(ENTRIES PROVIDED begins)
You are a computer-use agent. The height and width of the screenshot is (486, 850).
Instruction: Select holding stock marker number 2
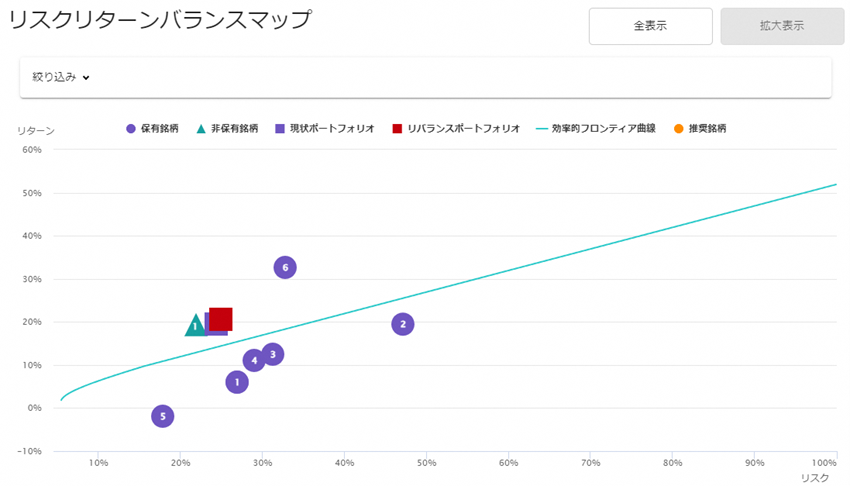[x=403, y=325]
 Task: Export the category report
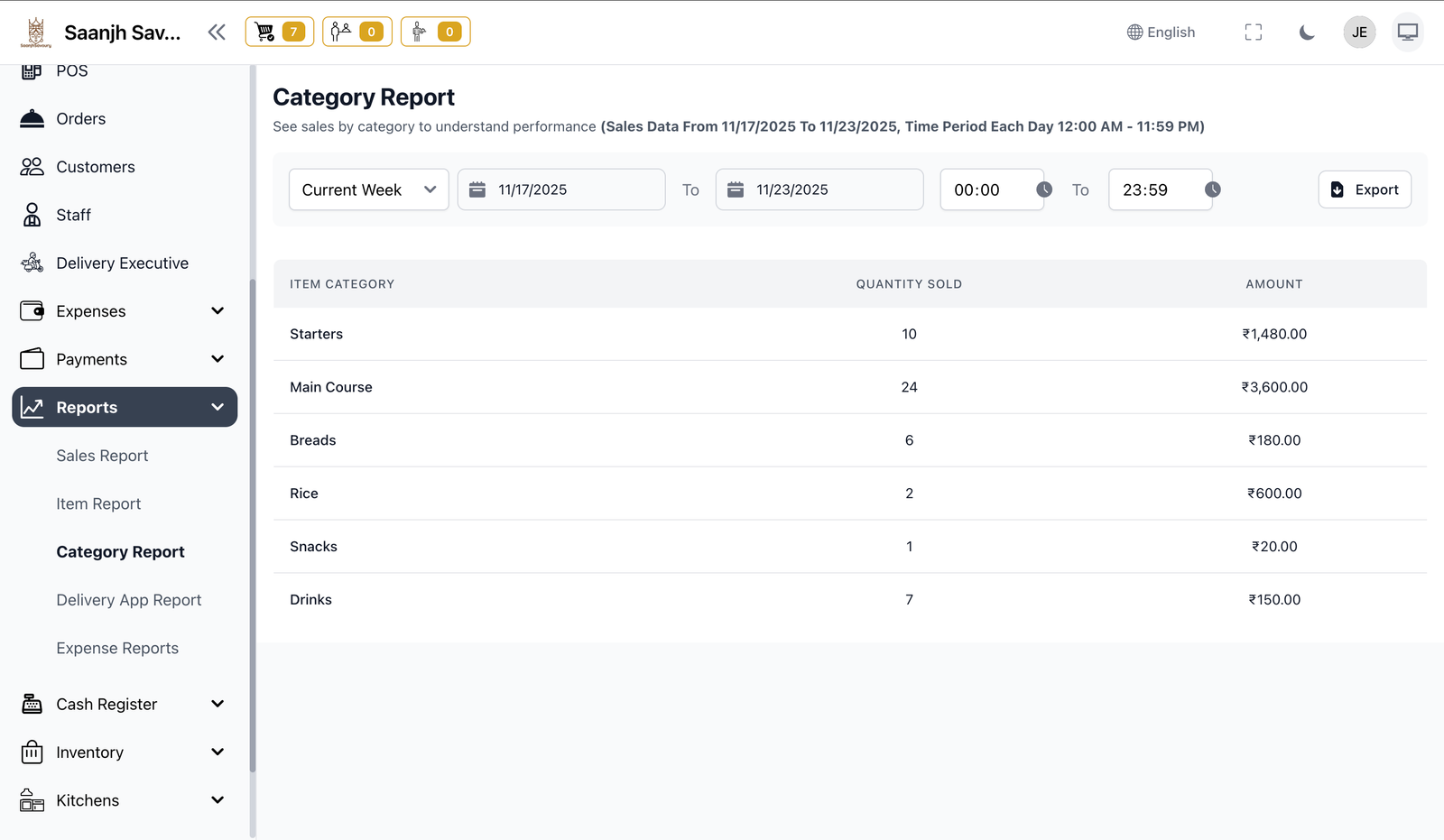pyautogui.click(x=1364, y=189)

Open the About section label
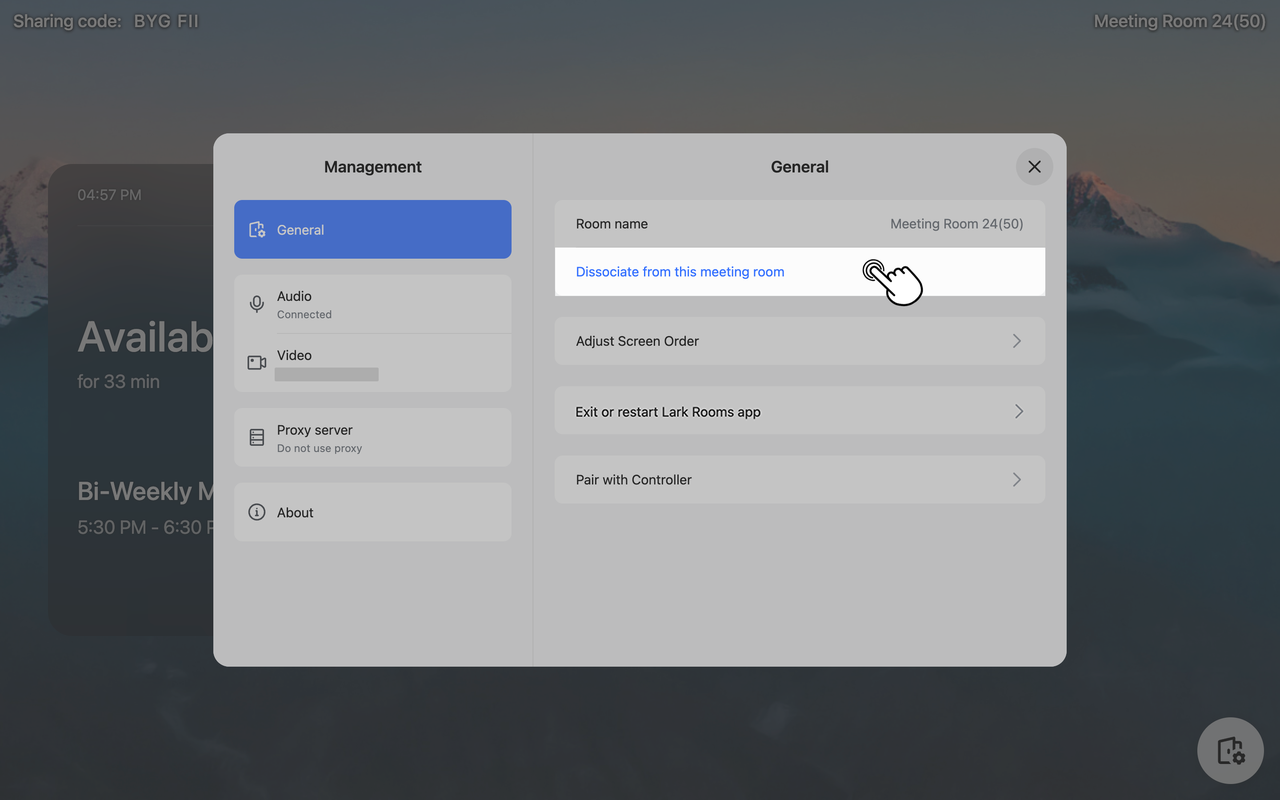pos(295,512)
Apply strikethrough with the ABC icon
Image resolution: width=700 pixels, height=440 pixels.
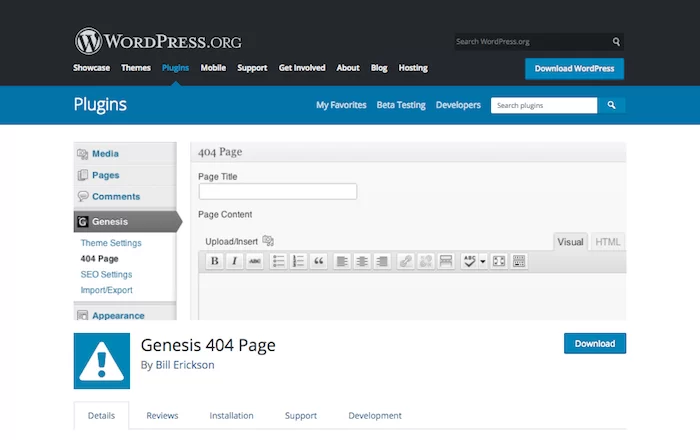pyautogui.click(x=254, y=261)
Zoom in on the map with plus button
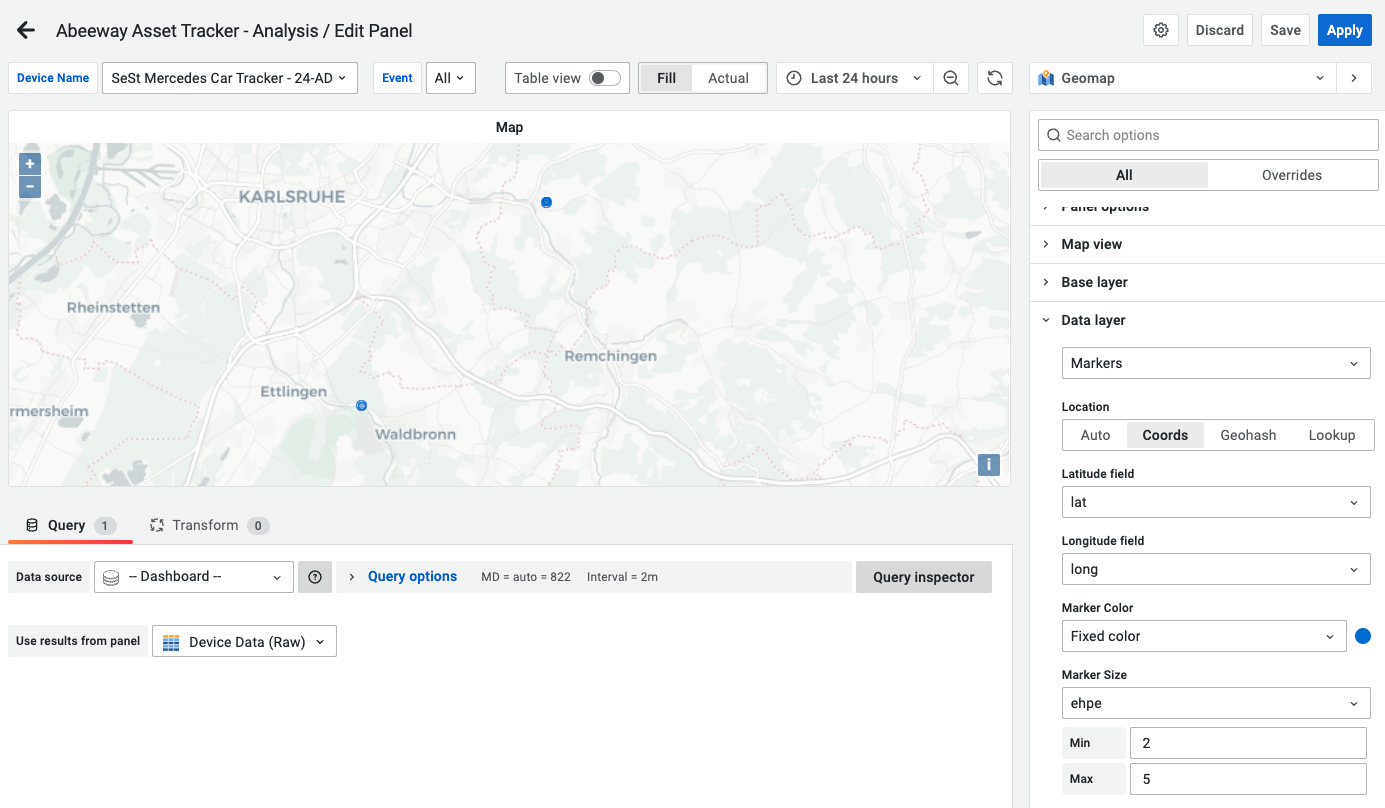This screenshot has height=808, width=1385. pos(30,164)
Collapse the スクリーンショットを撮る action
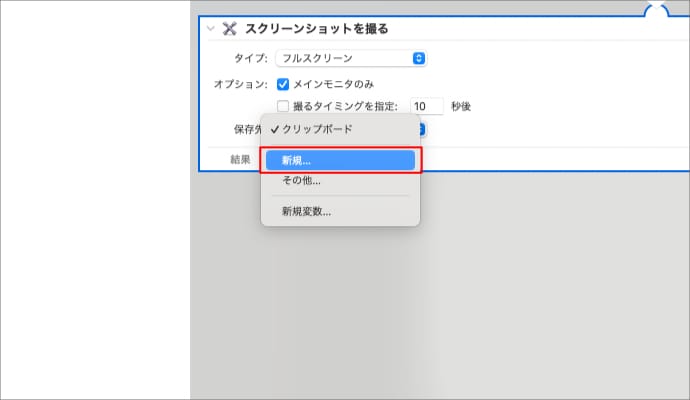690x400 pixels. 211,29
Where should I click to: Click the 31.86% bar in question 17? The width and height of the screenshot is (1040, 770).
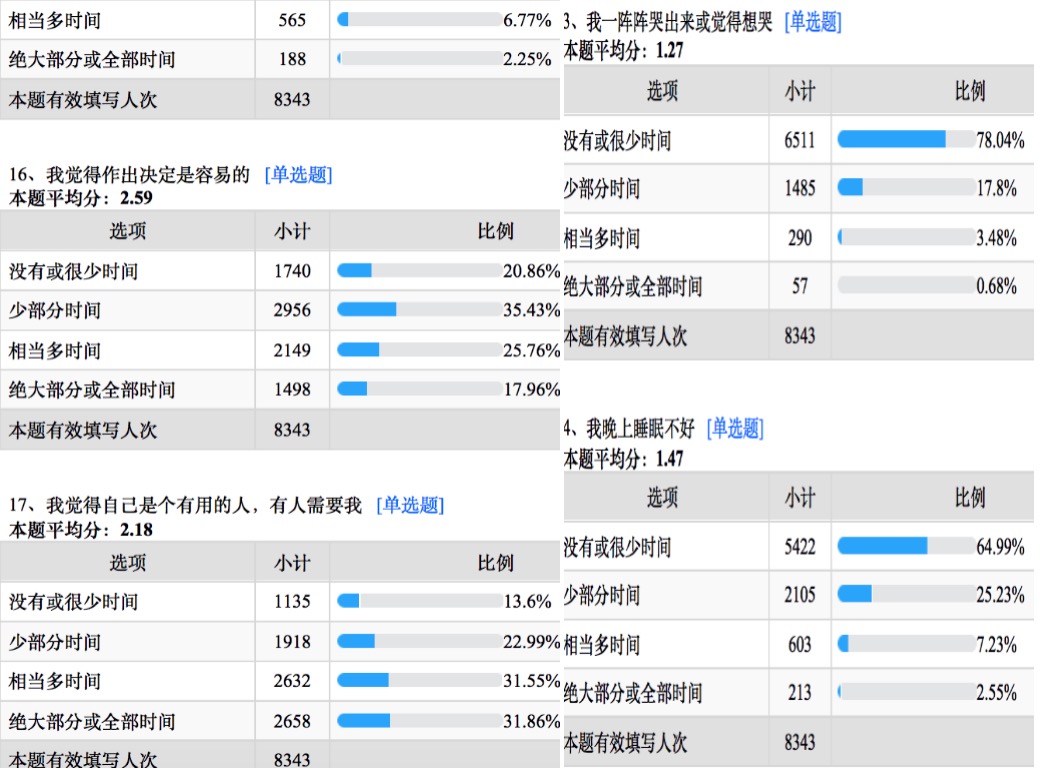pyautogui.click(x=419, y=721)
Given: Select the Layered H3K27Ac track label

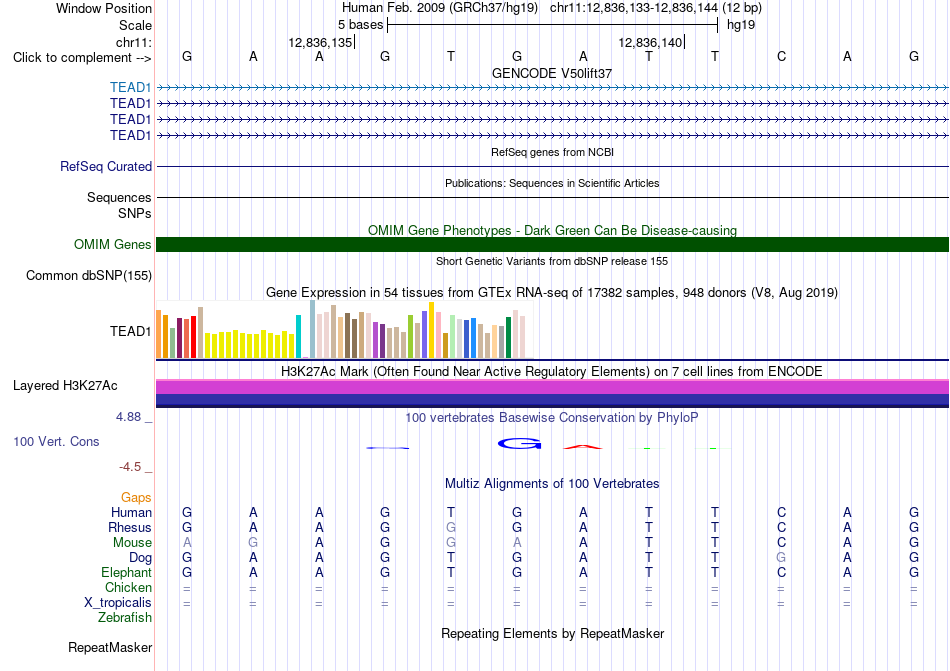Looking at the screenshot, I should (65, 386).
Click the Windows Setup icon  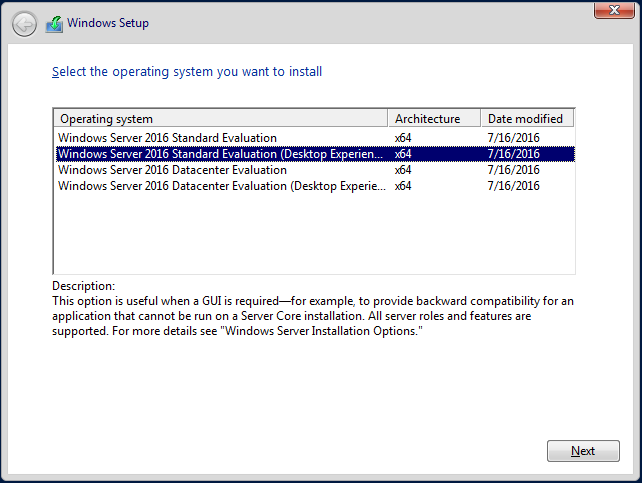tap(54, 24)
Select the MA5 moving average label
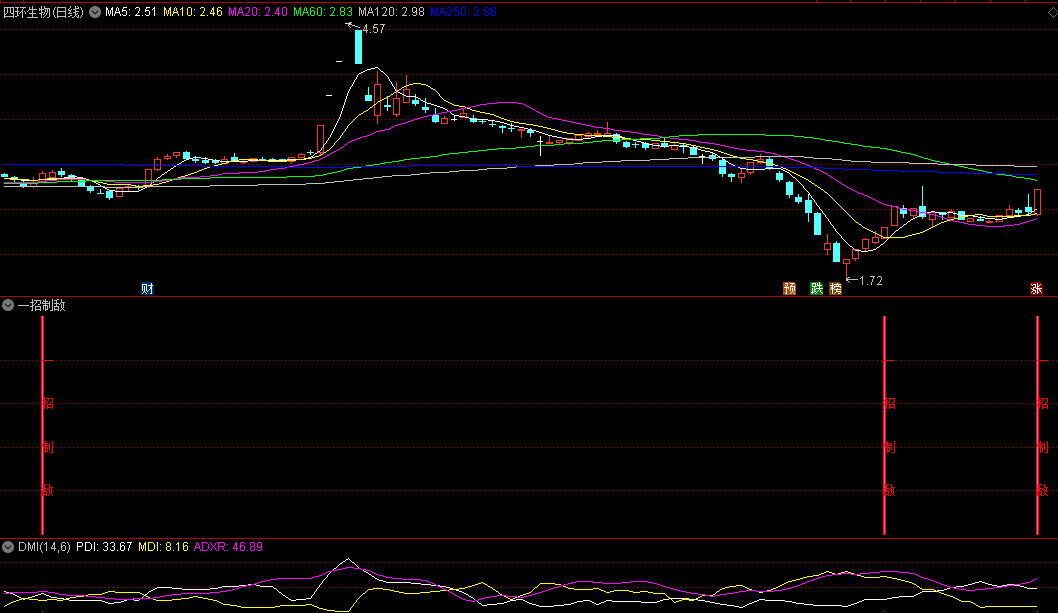Image resolution: width=1058 pixels, height=613 pixels. tap(131, 12)
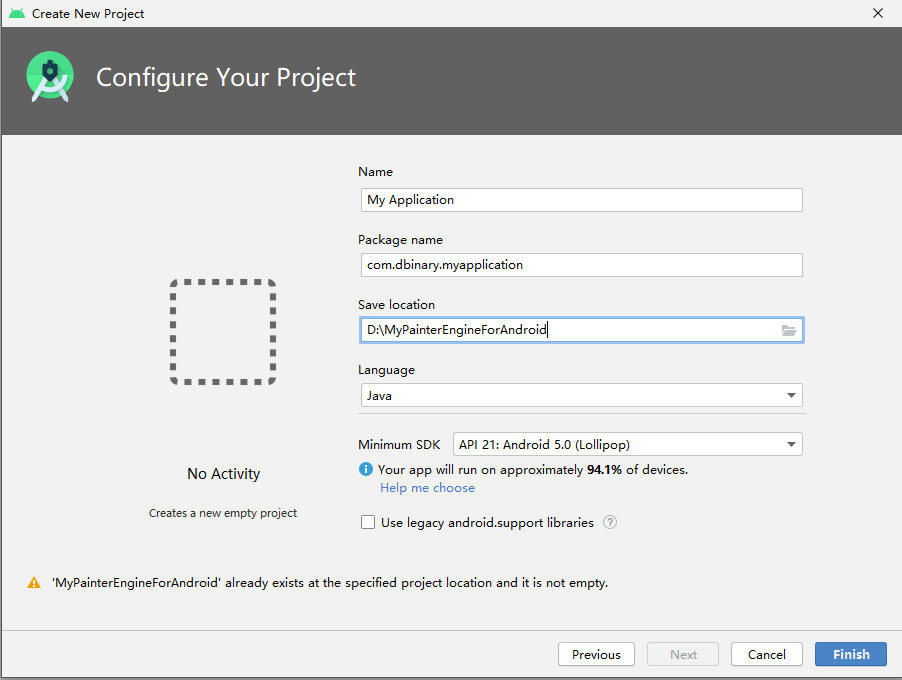Enable Use legacy android.support libraries checkbox
Viewport: 902px width, 680px height.
(368, 522)
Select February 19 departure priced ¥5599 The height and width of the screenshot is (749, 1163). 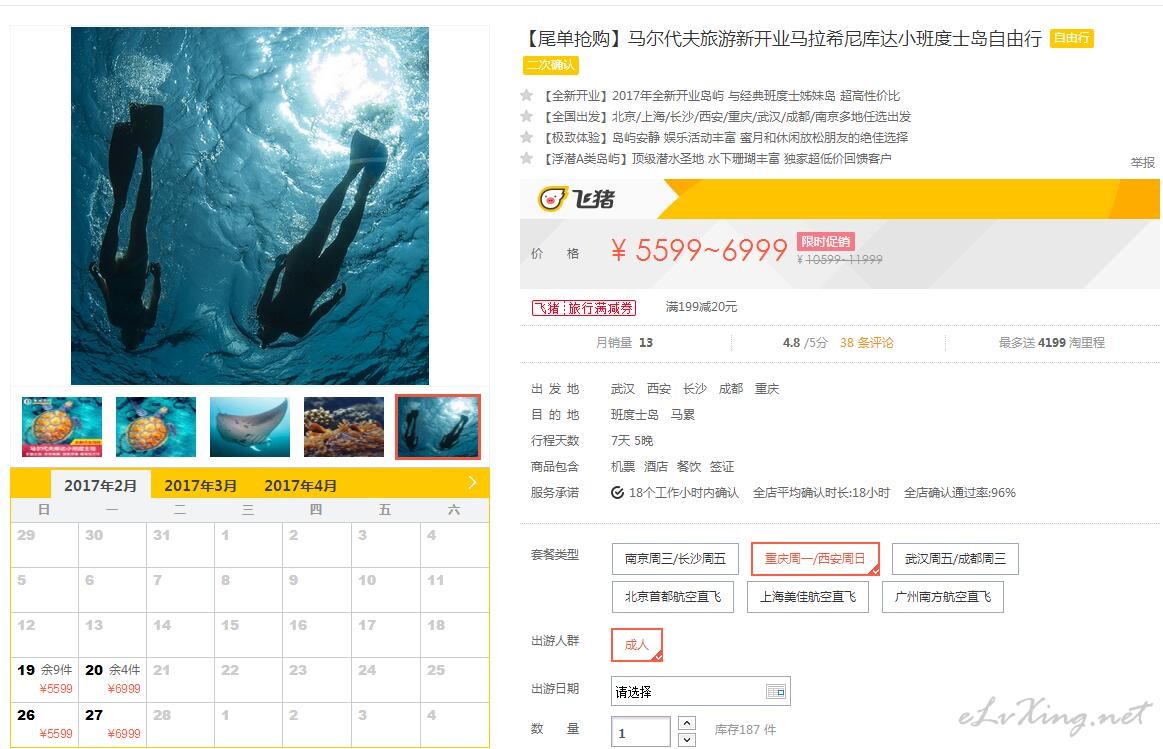tap(45, 679)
(ENTRIES PROVIDED ends)
### PROBLEM STATEMENT:
Set down again, exactly, the lines of the material above from its first line to the one with "Apply strikethrough with the ABC icon", inclusive. Leave the pictures out.

### SOLUTION TO THIS EXERCISE:
You are a computer-use agent. The height and width of the screenshot is (486, 850).
Instruction: Select holding stock marker number 2
[x=403, y=325]
 Task: Export the category report
pyautogui.click(x=1364, y=189)

Open the About section label
pos(295,512)
Apply strikethrough with the ABC icon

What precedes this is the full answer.